• Input data
= = =

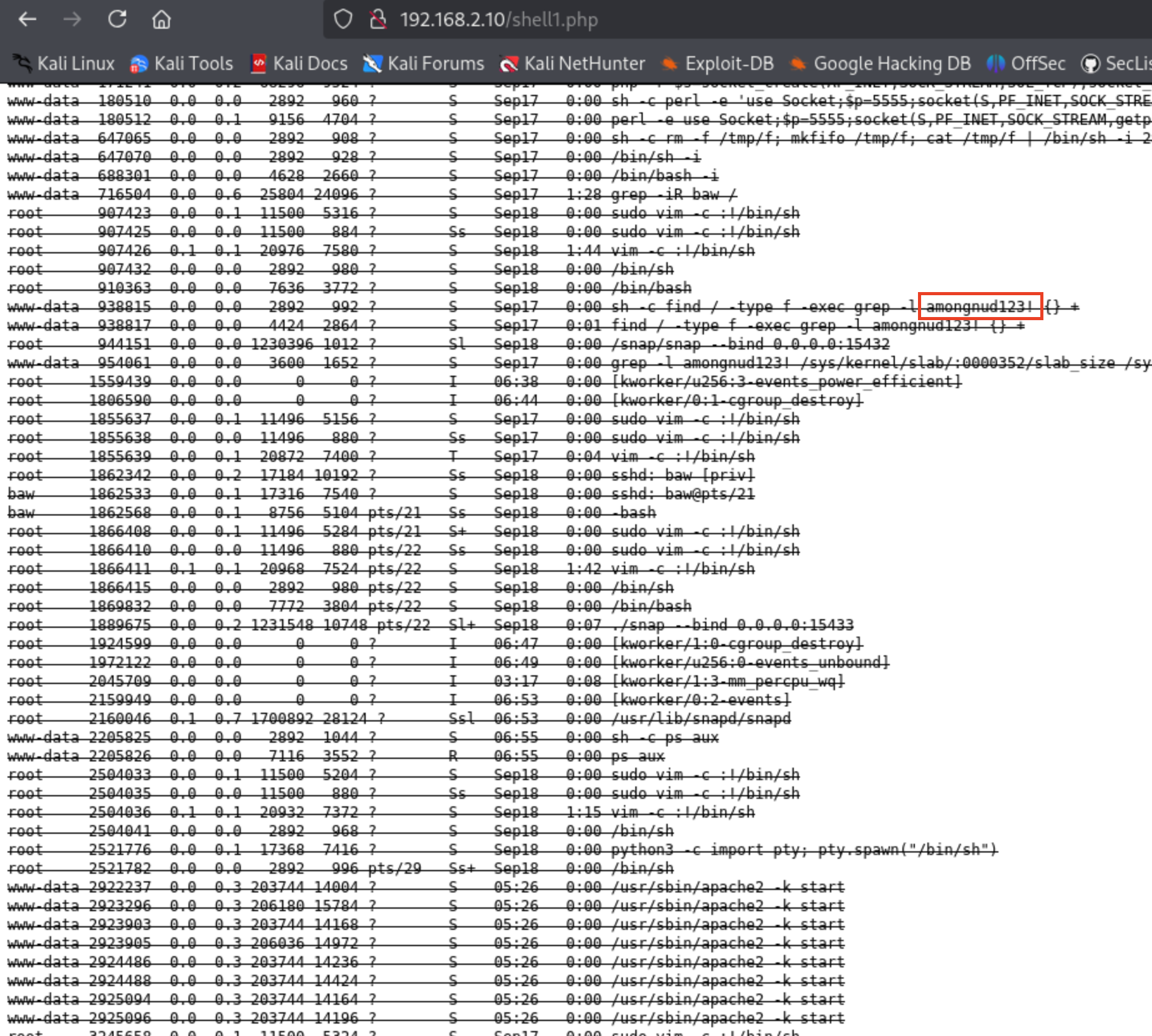Open the Google Hacking DB bookmark

click(881, 64)
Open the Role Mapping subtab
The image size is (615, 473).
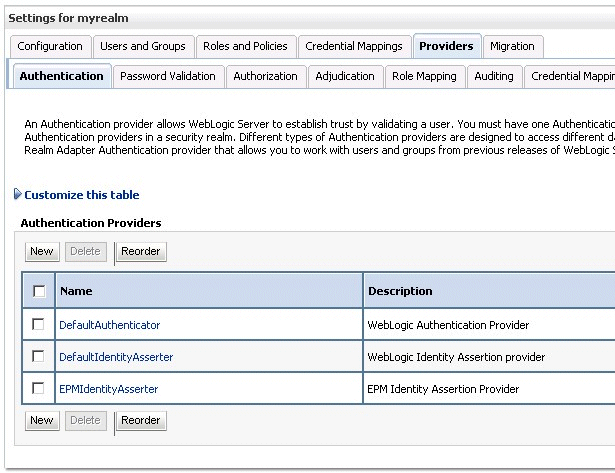pyautogui.click(x=424, y=76)
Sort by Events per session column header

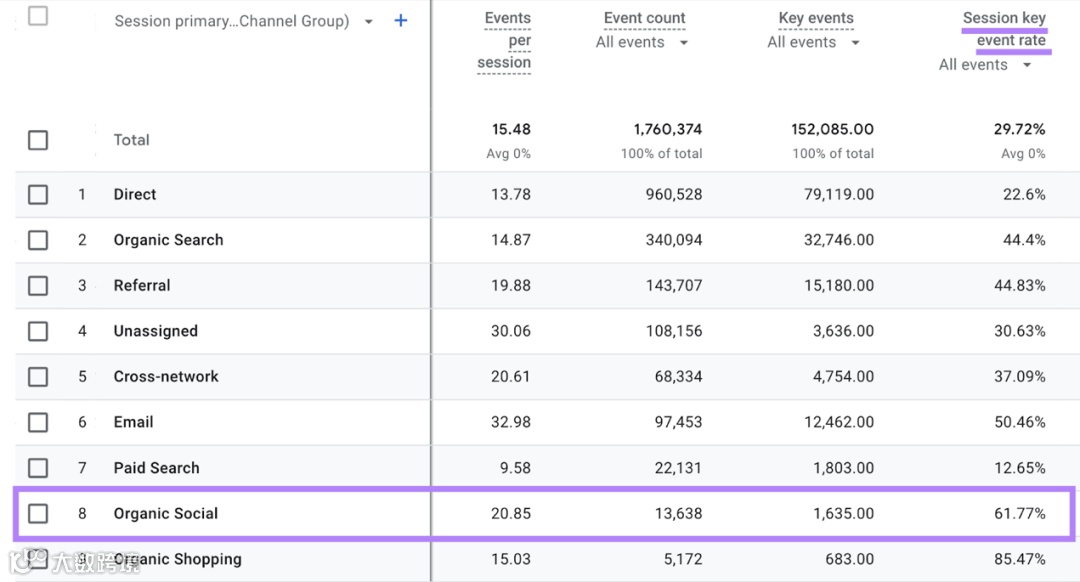[505, 40]
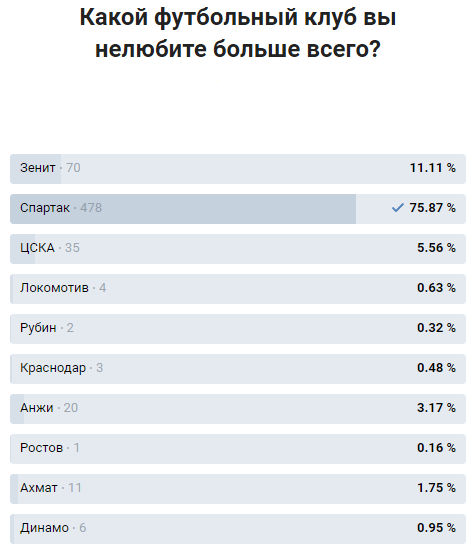The image size is (475, 559).
Task: Click the 1.75 % value for Ахмат
Action: [x=436, y=487]
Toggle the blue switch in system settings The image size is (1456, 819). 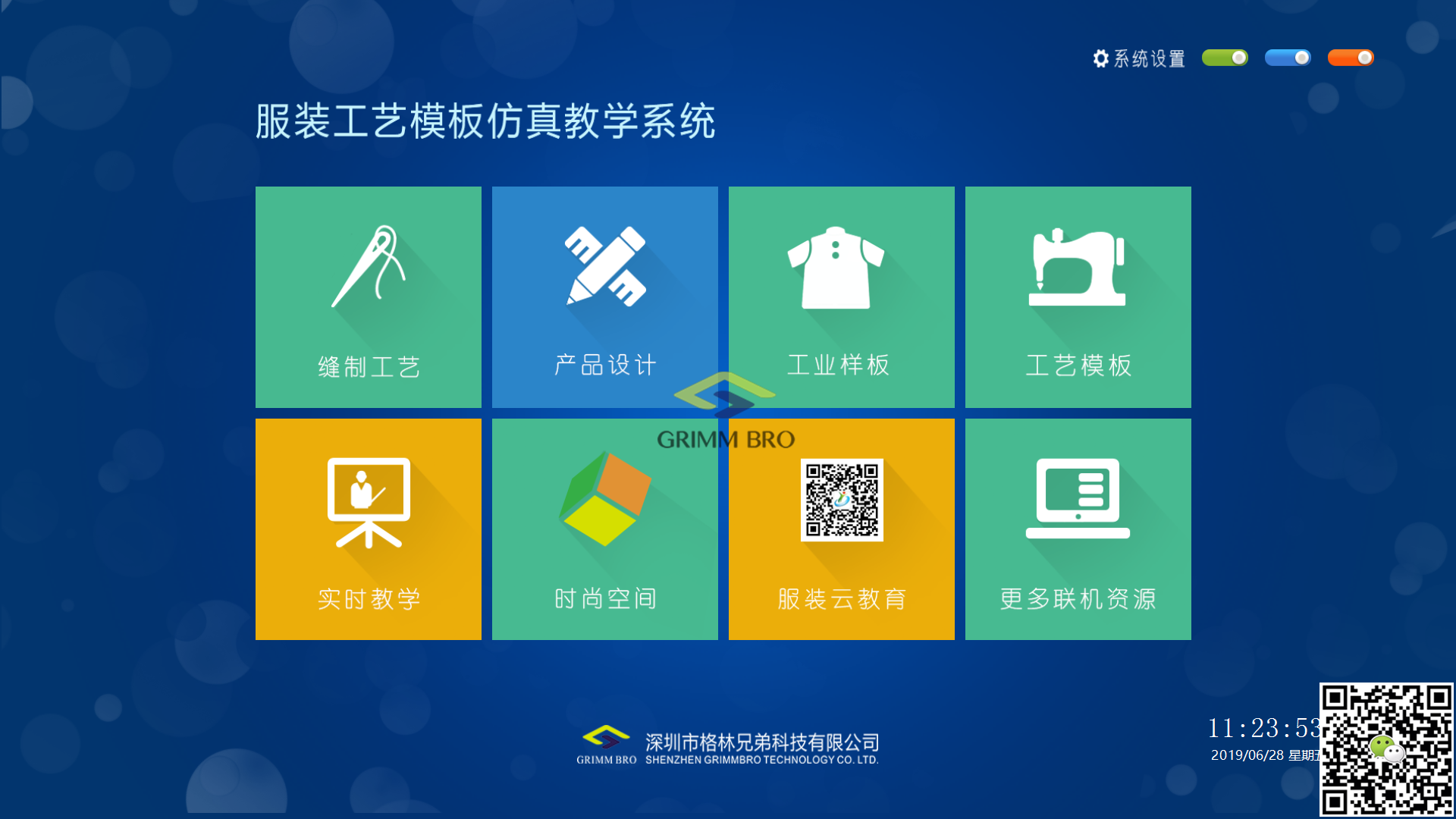[1288, 57]
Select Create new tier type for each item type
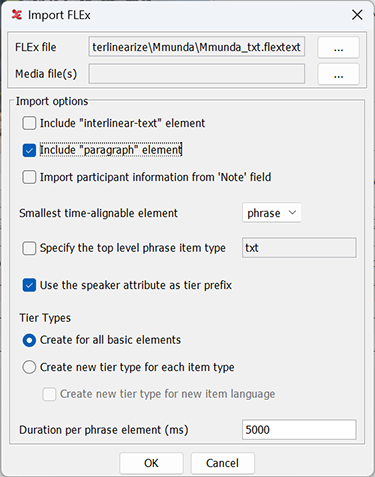The width and height of the screenshot is (375, 477). click(29, 367)
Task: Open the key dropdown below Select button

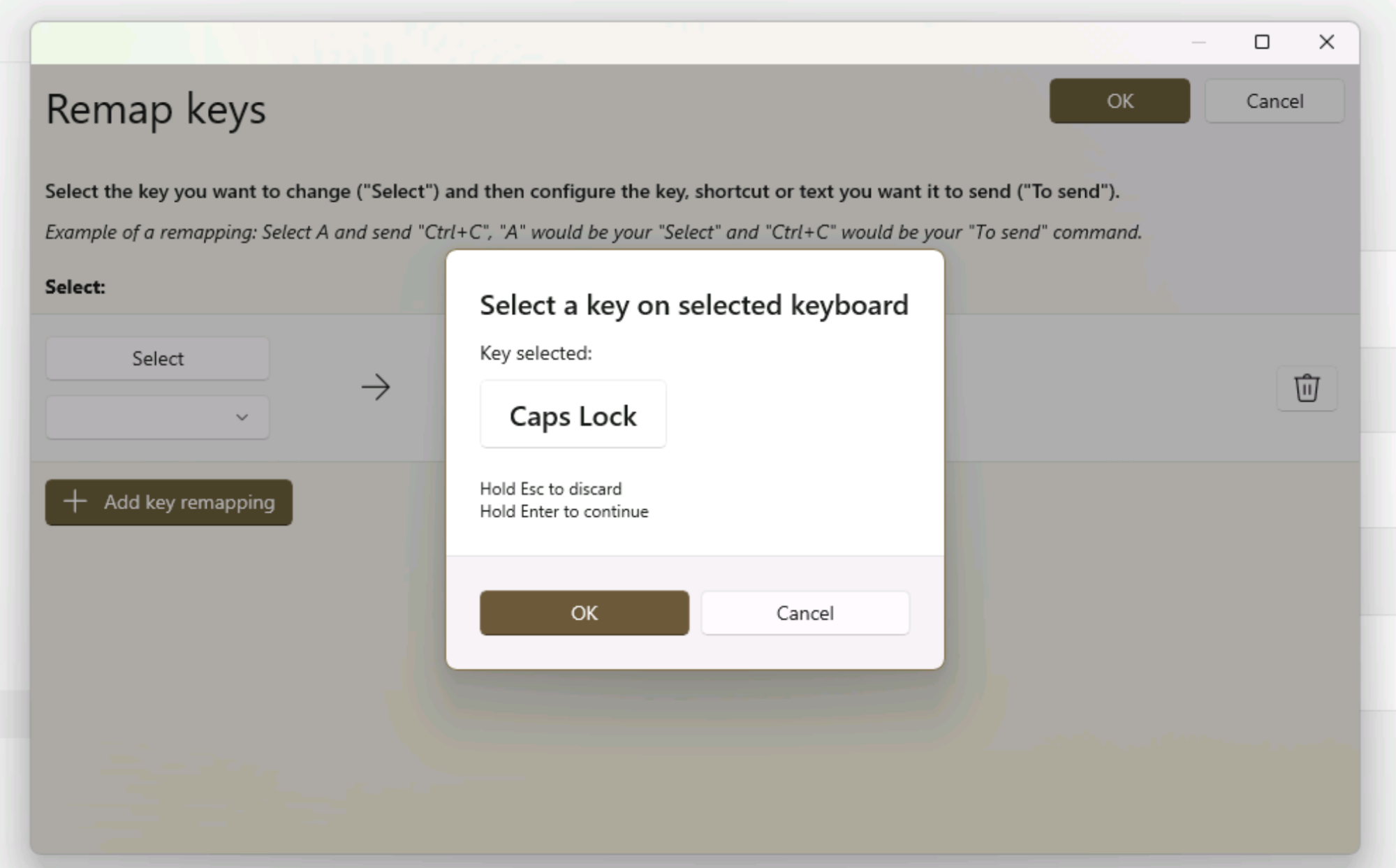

= = =

• To do
Copy the items word for word, from the line with "Select Create new" up to and including the last line of the items, and leave out the pictures.

• Answer
Select Create new tier type for each item type
The width and height of the screenshot is (375, 477). click(29, 367)
Task: Open the key dropdown below Select button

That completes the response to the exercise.